§ Task to carry out: Reproduce without alteration the records from the line containing "Task: Click the ACCOUNT_ID field value" through the line containing "[x=566, y=451]", inclusive.

────

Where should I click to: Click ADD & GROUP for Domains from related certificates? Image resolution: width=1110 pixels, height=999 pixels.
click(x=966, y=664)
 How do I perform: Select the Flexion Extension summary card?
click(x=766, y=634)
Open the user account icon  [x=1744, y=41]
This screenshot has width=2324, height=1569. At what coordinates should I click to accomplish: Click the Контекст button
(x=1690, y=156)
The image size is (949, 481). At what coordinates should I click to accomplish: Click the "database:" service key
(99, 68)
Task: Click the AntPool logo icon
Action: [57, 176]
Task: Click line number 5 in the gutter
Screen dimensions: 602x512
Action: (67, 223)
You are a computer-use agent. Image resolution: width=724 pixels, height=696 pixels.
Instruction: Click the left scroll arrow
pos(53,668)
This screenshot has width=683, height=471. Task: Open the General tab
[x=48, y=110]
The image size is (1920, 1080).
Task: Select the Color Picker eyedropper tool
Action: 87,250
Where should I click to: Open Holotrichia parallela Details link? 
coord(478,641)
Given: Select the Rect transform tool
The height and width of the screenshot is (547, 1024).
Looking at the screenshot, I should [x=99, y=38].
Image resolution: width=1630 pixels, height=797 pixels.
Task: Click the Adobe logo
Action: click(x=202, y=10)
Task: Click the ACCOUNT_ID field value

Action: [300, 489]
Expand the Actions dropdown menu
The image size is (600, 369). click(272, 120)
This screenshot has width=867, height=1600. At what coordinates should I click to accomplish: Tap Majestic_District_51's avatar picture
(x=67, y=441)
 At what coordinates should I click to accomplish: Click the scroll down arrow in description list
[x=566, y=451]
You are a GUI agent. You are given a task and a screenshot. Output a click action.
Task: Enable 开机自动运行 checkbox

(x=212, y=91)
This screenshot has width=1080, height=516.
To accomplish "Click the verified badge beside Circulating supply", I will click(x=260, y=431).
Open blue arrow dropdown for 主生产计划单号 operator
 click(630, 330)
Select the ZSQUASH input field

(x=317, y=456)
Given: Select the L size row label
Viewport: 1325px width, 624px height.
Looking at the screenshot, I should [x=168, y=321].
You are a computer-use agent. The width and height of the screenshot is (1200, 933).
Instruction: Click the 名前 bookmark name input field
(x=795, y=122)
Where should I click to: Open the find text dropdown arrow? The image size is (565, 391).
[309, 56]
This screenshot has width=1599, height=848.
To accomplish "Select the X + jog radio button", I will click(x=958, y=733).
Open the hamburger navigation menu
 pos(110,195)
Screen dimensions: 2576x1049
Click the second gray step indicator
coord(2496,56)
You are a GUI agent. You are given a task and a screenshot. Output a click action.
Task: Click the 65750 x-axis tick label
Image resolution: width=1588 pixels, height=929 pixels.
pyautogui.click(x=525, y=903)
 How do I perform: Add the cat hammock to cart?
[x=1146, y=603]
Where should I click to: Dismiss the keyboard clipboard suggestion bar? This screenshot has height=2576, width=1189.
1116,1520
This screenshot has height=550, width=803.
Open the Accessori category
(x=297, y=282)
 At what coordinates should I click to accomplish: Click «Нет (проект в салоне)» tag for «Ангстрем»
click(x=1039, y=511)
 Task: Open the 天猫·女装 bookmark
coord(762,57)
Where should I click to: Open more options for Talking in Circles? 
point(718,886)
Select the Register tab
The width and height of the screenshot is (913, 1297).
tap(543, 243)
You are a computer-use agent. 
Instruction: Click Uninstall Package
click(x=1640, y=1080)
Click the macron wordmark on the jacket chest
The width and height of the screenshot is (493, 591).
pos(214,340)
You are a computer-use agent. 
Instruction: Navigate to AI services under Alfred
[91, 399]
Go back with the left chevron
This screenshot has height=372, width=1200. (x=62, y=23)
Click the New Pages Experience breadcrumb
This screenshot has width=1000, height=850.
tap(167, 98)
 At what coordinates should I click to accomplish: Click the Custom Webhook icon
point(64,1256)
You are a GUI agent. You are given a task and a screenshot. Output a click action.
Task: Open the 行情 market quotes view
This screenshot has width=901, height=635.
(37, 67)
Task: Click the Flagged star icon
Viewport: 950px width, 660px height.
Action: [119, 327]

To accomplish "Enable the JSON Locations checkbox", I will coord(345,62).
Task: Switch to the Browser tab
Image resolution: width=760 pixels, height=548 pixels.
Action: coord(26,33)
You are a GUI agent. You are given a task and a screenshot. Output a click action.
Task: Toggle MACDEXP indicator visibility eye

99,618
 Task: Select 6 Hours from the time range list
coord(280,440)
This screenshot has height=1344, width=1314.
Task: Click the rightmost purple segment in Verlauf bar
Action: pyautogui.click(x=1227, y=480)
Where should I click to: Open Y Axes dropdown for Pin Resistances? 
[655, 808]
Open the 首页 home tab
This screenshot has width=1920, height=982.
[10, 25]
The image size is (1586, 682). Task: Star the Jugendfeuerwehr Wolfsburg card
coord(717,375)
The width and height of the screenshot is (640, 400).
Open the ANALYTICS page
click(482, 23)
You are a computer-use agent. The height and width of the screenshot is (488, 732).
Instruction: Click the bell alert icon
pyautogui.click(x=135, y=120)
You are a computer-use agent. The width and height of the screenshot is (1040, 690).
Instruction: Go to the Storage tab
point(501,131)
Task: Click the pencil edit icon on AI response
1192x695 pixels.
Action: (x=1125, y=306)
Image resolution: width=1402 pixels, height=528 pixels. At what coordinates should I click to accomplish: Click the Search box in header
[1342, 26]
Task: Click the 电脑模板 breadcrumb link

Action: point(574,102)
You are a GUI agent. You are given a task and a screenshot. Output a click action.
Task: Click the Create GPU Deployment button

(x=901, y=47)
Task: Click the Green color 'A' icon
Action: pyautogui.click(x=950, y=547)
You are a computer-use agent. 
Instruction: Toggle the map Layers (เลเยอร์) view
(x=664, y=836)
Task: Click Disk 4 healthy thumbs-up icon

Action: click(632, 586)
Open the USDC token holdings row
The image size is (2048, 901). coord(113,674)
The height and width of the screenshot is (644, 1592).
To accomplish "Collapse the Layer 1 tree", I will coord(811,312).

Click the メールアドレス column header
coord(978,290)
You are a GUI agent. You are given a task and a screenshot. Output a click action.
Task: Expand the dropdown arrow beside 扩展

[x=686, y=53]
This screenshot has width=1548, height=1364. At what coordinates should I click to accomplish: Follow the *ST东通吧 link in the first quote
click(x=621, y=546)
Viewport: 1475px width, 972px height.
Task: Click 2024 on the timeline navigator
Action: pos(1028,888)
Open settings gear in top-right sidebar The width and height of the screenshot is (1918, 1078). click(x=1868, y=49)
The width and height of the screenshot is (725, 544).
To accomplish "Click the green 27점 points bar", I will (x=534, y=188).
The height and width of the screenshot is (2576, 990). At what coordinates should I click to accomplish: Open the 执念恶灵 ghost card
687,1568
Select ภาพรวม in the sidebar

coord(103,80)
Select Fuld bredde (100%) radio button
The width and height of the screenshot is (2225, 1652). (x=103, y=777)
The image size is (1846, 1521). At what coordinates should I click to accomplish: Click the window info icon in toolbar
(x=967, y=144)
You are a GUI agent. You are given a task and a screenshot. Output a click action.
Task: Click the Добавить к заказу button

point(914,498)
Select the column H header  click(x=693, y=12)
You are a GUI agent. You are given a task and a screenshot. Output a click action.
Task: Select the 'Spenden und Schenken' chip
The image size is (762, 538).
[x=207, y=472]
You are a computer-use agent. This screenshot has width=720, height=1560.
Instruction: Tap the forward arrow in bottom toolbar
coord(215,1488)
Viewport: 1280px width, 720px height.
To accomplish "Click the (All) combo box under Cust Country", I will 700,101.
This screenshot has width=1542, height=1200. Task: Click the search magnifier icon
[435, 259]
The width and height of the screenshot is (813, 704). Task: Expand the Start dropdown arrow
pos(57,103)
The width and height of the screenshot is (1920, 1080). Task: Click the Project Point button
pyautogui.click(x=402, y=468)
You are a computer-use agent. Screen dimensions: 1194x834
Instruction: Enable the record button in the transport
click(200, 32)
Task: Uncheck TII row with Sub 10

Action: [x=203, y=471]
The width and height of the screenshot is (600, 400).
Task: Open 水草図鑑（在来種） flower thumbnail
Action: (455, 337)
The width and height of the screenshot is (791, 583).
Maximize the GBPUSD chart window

────

§ Solution to this problem:
Task: Click the ACCOUNT_ID field value

Action: [300, 489]
Expand the Actions dropdown menu
The image size is (600, 369). click(272, 120)
This screenshot has width=867, height=1600. At what coordinates should I click to accomplish: Tap Majestic_District_51's avatar picture
(x=67, y=441)
 At what coordinates should I click to accomplish: Click the scroll down arrow in description list
[x=566, y=451]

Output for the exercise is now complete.